The adjudicator for this year’s competition is Mary Branley - a poet, writer and musician based in north Sligo. She is the author of three collections of poetry, most recent A Pinch of Snow in a Black Velvet Glove Lepus Print 2021. Her poetry has been included in many anthologies such as Windharp: Poems of Ireland Since 1916, The Field Day Anthology of Irish Writing. She was awarded the Patrick and Katherine Kavanagh Fellowship in 2008. Closely associated with Kids’ Own Publishing Partnership, a children’s publishing house, Mary has facilitated children’s writing for over twenty-three years and forty-five titles.

She was commissioned to write a libretto on the life of Countess Markievicz, by Ukrainian composer Olesya Zdorovetska, and this work Freedom Letters was performed at The Model as part of Cairde Festival ’23. She has collaborated with GreenBirdFlying since 2021 on poetry/music fusion and performed with them many times. A new CD is forthcoming in July 24 to be launched at Cairde Festival in Sligo.
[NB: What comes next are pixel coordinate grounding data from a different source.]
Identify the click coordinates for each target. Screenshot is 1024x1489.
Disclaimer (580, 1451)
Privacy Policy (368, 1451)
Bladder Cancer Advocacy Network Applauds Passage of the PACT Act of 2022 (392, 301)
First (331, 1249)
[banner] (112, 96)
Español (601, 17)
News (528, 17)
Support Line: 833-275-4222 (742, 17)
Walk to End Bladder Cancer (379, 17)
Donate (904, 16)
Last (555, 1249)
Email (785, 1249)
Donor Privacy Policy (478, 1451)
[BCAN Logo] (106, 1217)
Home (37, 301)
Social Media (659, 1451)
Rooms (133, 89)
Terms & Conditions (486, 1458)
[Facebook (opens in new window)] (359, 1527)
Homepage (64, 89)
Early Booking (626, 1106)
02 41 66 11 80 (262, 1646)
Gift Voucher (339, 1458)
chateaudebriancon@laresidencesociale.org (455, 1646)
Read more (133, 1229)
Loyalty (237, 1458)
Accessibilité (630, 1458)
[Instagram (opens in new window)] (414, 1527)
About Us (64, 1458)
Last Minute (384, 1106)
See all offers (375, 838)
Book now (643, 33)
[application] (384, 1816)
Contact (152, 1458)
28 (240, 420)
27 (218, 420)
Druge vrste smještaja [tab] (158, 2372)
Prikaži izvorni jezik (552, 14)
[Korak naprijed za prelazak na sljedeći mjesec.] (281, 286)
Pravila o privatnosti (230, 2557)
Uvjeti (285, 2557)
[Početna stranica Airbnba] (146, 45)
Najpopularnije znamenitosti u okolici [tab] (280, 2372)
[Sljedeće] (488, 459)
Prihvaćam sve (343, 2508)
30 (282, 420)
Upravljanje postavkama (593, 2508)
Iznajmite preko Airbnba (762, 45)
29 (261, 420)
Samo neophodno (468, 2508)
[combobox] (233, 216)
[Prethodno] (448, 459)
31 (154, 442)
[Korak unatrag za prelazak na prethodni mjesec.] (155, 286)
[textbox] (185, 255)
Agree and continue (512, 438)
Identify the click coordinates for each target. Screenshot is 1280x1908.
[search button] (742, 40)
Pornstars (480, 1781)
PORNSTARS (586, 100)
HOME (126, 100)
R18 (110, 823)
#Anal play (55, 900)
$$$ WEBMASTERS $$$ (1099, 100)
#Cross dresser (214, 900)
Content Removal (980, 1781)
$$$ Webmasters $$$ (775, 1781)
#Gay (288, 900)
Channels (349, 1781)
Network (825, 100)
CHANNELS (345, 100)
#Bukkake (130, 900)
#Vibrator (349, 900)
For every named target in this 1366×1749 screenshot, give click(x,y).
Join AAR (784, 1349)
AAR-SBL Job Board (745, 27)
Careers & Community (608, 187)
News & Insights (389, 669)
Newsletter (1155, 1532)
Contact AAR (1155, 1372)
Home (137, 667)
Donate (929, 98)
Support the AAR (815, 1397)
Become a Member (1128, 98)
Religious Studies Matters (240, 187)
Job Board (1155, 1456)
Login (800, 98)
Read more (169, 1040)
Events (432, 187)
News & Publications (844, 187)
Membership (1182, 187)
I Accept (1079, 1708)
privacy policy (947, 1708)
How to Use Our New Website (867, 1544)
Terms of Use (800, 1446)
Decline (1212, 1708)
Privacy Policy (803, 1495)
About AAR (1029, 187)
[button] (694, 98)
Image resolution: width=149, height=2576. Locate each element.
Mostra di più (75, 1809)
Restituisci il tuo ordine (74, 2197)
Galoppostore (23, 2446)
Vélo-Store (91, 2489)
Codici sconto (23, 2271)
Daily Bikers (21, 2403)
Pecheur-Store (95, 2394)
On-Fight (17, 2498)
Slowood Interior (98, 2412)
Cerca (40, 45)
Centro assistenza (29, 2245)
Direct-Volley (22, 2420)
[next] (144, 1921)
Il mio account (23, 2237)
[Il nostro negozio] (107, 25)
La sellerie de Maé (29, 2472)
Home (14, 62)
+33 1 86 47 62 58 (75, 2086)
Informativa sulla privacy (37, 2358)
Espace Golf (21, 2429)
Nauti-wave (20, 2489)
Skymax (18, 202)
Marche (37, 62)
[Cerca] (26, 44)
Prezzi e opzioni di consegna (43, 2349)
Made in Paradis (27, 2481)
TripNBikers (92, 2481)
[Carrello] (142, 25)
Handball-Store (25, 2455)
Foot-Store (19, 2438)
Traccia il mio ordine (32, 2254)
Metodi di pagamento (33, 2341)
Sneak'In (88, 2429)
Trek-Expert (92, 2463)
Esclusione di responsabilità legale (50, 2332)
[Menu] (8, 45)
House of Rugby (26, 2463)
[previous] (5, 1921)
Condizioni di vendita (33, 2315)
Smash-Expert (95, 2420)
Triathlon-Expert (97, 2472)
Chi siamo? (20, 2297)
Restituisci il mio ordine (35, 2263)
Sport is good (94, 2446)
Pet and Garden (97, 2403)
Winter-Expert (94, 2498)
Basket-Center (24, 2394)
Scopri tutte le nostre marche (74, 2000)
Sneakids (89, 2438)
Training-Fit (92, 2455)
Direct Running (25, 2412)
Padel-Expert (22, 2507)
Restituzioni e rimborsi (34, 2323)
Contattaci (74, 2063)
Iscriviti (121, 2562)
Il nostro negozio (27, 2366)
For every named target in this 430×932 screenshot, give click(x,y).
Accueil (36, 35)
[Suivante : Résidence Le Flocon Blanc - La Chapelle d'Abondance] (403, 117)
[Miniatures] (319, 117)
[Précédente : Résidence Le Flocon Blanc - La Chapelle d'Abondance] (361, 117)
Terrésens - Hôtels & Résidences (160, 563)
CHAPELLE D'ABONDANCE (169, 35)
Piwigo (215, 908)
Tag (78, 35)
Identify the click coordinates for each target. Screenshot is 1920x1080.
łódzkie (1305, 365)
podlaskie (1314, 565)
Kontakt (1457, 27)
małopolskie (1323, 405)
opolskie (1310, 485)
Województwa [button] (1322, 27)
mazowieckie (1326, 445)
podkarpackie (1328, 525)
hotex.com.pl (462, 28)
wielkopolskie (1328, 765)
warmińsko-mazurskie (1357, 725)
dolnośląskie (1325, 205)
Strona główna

Winner of the 2023 Award for Short Fiction was Wayne Denniston.

The 2024 Chapbook Bursary competition will be adjudicated by Brian Leyden.
The 2024 Chapbook Bursary competition will be adjudicated by Brian Leyden.

Roscommon Chapbook Bursary 

The Roscommon Chapbook Bursary is to the value of €600 and will go towards the cost of publishing what is known in the trade as a ‘chapbook’, i.e. a literary pamphlet. The award is aimed primarily at emerging writers in Roscommon who have not had a book published. The award is for a collection and will be about thirty pages in length, from cover to cover. It will typically contain between fifteen and twenty-five poems or three to six short stories, depending on the length of each story.

The 2024 competition will be adjudicated by Brian Leyden - the author of the bestselling memoir, The Home Place; the story collection, Sweet Old World: New and Selected Stories; and the novels Death & Plenty and Summer of ’63. A regular contributor to Sunday Miscellany, his work for radio includes the documentaries No Meadows in Manhattan; Even the Walls Were Sweatin’; and An Irish Station Mass. He co-wrote the feature film, Black Ice, which was acquired by Netflix. He also scripted The Sheemore Ambush video for the Decade of Centenaries; and the Famine Attic Memorial audio installation for the Workhouse, Carrick-on-Shannon. His work for the stage includes Old Flames and Remember Me which premiered in the Hawk’s Well Theatre, Sligo in May 2023. Writer, Bernard MacLaverty, has described his work as ‘life remembered with precision and love’. His new novel is Love These Days.

The deadline for receipt of applications for each of the award categories is 5 p.m. on May 20th.